Hier à la Monnaie, j’ai découvert C(h)oeurs, le spectacle d’Alain Platel créé l’an dernier à Madrid, où il avait suscité l’effervescence. Indignés et contre-indignés s’étaient affrontés allégrement à son propos. Ce fut plus sage à Bruxelles.

La trouvaille de Platel dans ce spectacle est d’avoir fait du choeur un acteur à part entière de sa dramaturgie. Le choeur, qui dans la tragédie sophocléenne, commentait l’action, y est ici plongé: c’est une foule, tour à tour en liesse ou en colère, qui vient se mêler aux danseurs et devient comme l’élément naturel au sein duquel ceux-ci évoluent, tels des nageurs pris dans un torrent.
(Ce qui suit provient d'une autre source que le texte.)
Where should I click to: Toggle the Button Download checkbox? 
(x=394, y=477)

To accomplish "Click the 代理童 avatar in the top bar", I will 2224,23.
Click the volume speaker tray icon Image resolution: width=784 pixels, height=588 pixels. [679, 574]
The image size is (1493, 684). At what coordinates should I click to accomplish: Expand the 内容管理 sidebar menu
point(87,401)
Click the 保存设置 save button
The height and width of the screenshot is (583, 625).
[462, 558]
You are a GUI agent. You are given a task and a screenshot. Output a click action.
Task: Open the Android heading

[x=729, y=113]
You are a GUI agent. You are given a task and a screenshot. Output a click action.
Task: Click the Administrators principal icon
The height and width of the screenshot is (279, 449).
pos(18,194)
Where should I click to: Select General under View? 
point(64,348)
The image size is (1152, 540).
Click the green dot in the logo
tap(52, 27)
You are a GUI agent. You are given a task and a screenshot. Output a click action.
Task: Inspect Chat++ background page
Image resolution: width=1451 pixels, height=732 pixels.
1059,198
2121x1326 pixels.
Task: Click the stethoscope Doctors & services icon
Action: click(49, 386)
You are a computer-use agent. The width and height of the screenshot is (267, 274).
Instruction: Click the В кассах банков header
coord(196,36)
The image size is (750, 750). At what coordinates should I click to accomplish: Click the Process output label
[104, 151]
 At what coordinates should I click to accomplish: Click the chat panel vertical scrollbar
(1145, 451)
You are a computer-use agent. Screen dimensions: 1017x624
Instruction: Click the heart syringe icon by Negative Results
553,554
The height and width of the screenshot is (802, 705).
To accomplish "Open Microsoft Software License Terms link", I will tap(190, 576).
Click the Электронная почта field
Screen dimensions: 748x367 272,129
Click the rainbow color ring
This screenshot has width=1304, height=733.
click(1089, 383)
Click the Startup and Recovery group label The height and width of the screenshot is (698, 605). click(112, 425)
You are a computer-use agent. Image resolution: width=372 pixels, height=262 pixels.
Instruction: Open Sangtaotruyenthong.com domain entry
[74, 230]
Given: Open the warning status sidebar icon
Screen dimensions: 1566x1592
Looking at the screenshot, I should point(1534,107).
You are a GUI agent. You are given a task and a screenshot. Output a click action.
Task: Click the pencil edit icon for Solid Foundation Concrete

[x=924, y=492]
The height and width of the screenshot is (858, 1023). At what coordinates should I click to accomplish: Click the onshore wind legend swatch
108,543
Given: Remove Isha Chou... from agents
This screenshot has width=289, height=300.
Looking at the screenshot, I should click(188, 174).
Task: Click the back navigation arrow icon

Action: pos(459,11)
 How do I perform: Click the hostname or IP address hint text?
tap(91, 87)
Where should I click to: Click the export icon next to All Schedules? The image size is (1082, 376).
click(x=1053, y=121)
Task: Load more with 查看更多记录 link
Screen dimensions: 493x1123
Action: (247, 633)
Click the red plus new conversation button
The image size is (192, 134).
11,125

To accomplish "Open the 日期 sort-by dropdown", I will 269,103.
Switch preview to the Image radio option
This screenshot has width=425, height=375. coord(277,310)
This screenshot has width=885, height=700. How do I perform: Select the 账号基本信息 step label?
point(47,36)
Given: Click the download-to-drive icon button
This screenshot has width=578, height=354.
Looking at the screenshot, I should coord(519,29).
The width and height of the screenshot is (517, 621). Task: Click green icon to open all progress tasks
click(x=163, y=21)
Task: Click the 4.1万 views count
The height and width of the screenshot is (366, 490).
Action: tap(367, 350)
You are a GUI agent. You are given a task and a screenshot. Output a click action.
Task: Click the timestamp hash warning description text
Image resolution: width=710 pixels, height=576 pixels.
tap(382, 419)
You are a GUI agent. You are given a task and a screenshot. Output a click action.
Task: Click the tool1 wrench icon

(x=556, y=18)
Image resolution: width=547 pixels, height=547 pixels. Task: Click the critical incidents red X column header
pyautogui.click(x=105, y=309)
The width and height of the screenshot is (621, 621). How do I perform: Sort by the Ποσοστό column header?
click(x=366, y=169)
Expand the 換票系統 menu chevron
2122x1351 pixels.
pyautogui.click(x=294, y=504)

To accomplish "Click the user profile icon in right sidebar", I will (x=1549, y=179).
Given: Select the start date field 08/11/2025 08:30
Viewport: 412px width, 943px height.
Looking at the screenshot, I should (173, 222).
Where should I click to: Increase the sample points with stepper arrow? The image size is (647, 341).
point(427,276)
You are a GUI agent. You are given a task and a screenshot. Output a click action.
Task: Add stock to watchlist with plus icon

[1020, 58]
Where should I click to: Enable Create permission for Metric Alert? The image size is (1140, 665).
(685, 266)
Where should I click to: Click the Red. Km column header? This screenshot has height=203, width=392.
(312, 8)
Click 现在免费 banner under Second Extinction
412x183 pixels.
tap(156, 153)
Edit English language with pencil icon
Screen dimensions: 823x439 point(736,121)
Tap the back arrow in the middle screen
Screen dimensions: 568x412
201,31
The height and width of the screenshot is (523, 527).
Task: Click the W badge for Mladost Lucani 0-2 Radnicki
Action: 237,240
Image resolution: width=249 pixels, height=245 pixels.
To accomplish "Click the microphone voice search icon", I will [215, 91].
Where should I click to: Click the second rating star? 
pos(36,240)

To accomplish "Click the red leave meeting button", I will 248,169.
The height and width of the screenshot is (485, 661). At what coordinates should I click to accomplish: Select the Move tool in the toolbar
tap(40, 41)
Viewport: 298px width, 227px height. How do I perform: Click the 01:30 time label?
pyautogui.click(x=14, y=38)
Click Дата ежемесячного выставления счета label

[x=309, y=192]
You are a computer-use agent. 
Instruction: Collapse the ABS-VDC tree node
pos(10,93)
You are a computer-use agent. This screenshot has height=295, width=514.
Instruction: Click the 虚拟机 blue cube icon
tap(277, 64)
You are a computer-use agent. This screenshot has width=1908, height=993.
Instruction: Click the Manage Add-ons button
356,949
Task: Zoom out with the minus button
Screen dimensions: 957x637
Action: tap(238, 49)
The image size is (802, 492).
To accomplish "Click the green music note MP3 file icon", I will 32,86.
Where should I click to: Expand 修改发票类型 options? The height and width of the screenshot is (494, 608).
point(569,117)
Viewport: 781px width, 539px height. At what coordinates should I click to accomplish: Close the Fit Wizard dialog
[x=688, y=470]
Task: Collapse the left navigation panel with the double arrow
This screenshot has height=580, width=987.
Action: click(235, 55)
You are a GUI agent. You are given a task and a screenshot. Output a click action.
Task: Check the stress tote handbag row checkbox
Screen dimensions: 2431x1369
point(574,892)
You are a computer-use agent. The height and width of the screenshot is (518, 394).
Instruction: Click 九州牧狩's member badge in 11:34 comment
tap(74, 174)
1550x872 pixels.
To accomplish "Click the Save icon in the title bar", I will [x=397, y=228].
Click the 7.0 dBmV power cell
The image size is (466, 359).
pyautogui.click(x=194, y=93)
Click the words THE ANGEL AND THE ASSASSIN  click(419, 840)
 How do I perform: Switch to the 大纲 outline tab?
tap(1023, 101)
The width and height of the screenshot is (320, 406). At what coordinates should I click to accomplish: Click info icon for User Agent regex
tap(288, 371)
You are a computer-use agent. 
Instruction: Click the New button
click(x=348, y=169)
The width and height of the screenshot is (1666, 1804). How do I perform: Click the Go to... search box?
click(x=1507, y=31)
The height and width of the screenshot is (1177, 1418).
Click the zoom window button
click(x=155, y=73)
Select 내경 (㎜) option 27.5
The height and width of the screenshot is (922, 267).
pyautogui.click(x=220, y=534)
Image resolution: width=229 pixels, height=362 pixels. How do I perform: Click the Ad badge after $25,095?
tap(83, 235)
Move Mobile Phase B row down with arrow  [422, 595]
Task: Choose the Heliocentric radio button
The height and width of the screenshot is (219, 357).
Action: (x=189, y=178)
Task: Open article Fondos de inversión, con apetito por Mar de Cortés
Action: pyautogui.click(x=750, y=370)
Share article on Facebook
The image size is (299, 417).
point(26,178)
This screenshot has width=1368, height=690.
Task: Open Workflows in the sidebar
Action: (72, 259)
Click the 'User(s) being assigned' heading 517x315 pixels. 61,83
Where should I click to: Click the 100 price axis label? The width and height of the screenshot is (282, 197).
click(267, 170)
Il y a des instants de grâce, où à l’influence sensible de Pina Bauch se conjugue  une gestuelle qui rappelle le buto. Il y a de surprenants contrepoints de  Wagner à Verdi. Un rythme. Celui-ci se brise pourtant avec la reprise, un peu plate, d’un texte de Marguerite Duras, sonnant – un comble pour Duras – le politiquement correct, puis avec la constitution laborieuse de groupes ( les morts d’amour par ci, les pas morts d’amour par là, etc.). Le fauteuil devient inconfortable, la chaleur moite, on se rêve plutôt au bar.  Par bonheur, on revient en 1848, et le mouvement reprend. Même si  la Révolution mange ses enfants, c’était une belle soirée.